Memory Performance

ARM made several improvements to the A73’s memory system. Both L1 caches see an increase in size, with the I-cache growing from 48KB (A72) to 64KB and the D-cache doubling in size to 64KB. The A73 includes several other changes, such as enhanced prefetching, that should improve cache performance too.

The A73 still has 2 AGUs like the A72, but they are now capable of both load and store operations instead of having each AGU dedicated to a single operation like in the A72, which should improve the issue rate into main system memory.

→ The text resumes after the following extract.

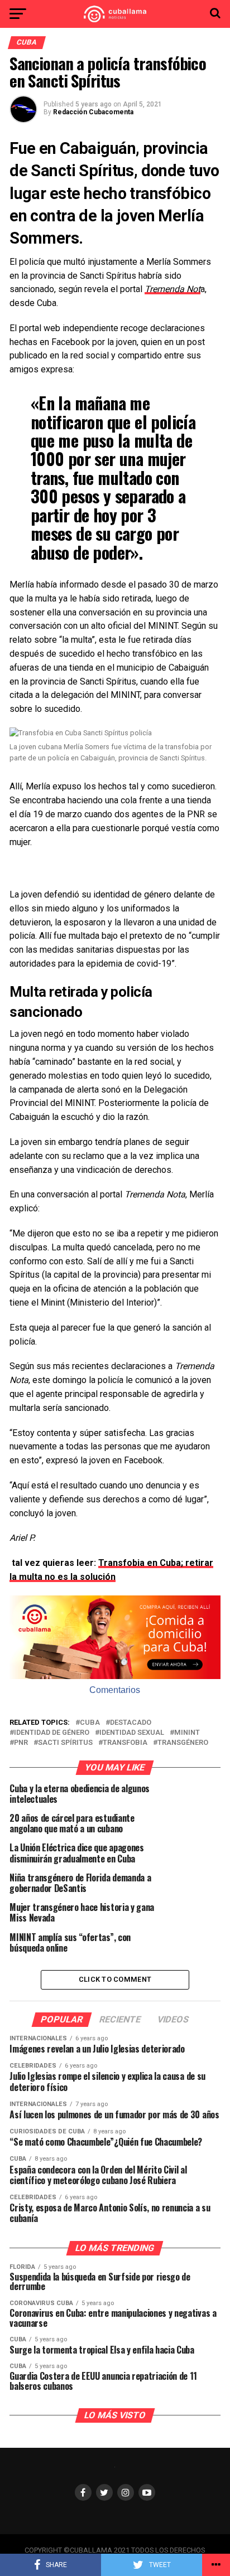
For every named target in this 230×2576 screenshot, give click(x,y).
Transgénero (182, 1743)
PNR (21, 1743)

The Kirin 960’s larger 64KB L1 cache maintains a steady latency of 1.27ns versus 1.74ns for the Kirin 950, a 27% improvement that far exceeds the 2.6% difference in CPU frequency, highlighting the A73’s L1 cache improvements. L2 cache latency is essentially the same, but Kirin 960 again shows a 27% latency improvement over Kirin 950 when accessing main memory, which should be beneficial for the latency sensitive CPUs.

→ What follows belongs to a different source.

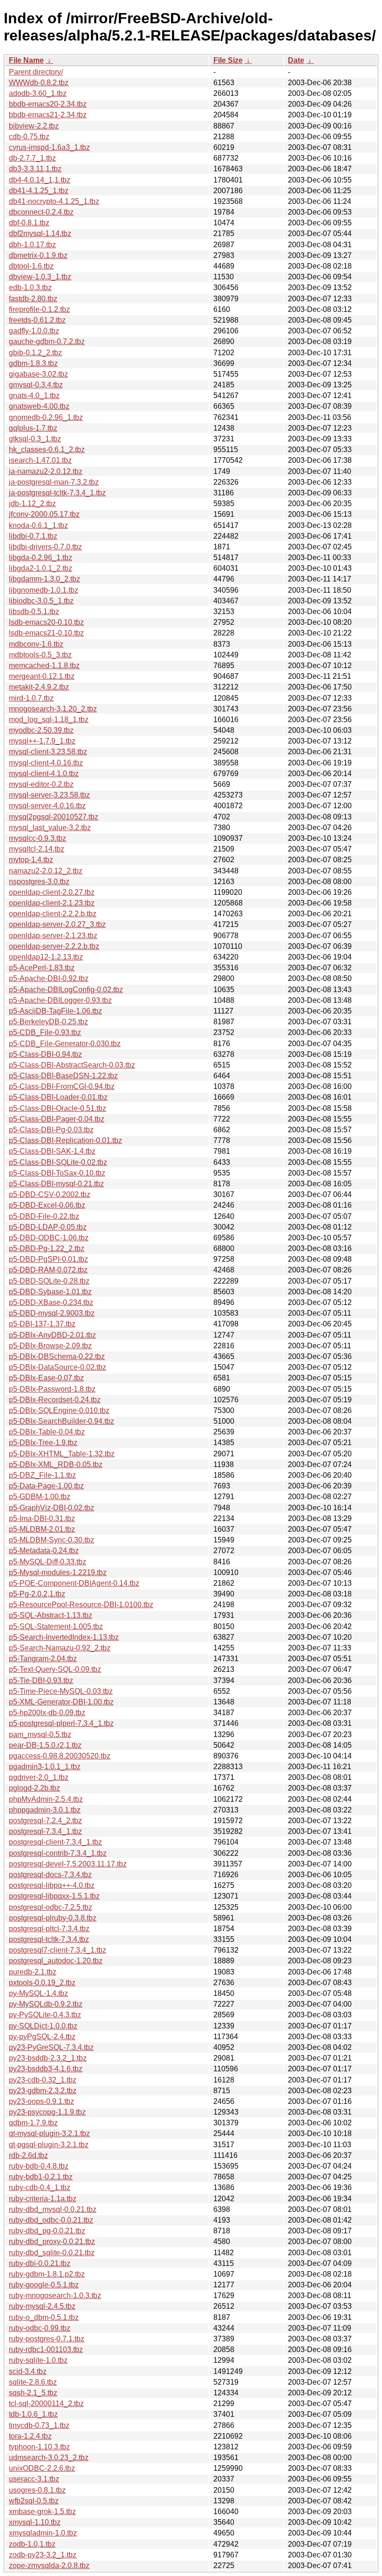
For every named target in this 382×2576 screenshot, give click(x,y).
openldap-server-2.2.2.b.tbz (54, 946)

Memory bandwidth results are less definitive, however. The Kirin 960 shows up to a 30% improvement in L1 read bandwidth over the Kirin 950 depending on the access pattern used, although L1 write bandwidth is lower by nearly the same amount. The 960’s L2 cache bandwidth is also lower for both read and write by up to about 30%.

The two graphs above, which show reading and writing NEON instructions using two threads, help to illustrate Kirin 960’s memory bandwidth. When reading instructions, Kirin 960’s L1 cache outperforms the 950’s, but bandwidth drops once it hits the L2 cache. The Kirin 950 outpaces the 960 when writing to both L1 and L2, only falling below the 960’s bandwidth when writing to system memory. This reduction in cache bandwidth could help explain the Kirin 960’s performance regression in several of Geekbench 4’s floating-point tests.

Geekbench 4 - Memory Performance
Single Threaded
  Kirin 960 Kirin 950
(% Advantage)
Exynos 7420
(% Advantage)
Snapdragon 821
(% Advantage)
Memory Copy 4.55 GB/s 3.67 GB/s
(23.87%)
3.61 GB/s
(26.04%)
7.82 GB/s
(-41.84%)
Memory Latency 12.1 Mops/s 9.6 Mops/s
(25.39%)
5.6 Mops/s
(115.67%)
6.6 Mops/s
(81.82%)
Memory Bandwidth 15.5 GB/s 9.2 GB/s
(69.28%)
7.5 GB/s
(105.84%)
13.5 GB/s
(14.53%)

While the Kirin 960’s L1/L2 cache performance is mixed, it holds a clear advantage over the Kirin 950 when using system memory. Memory latency improves by 25%, about the same amount our internal testing shows, and memory bandwidth improves by 69%. The A73’s two load/store AGUs are likely responsible for a large chunk of the additional memory bandwidth, with the Mate 9’s higher memory bus frequency helping some too.

System Performance

Now it’s time to see how Kirin 960’s lower-level CPU and memory results translate into real-world performance, keeping in mind that OEMs can influence the balance between performance and battery life in a number of ways, including adjusting thermal limits and parameters that govern CPU scheduler and DVFS behavior, which is one reason why two devices with the same SoC can perform differently.

PCMark - Work 2.0 Performance Overall

PCMark - Web Browsing 2.0

PCMark - Writing 2.0

PCMark - Data Manipulation 2.0

PCMark includes several realistic workloads that stress the CPU, GPU, RAM, and NAND storage using Android API calls many common apps use. The Mate 9 and its Kirin 960 SoC land at the top of each chart, outpacing the Mate 8 and its Kirin 950 by 15% overall and the top-performing Snapdragon 821 phones by up to 20%.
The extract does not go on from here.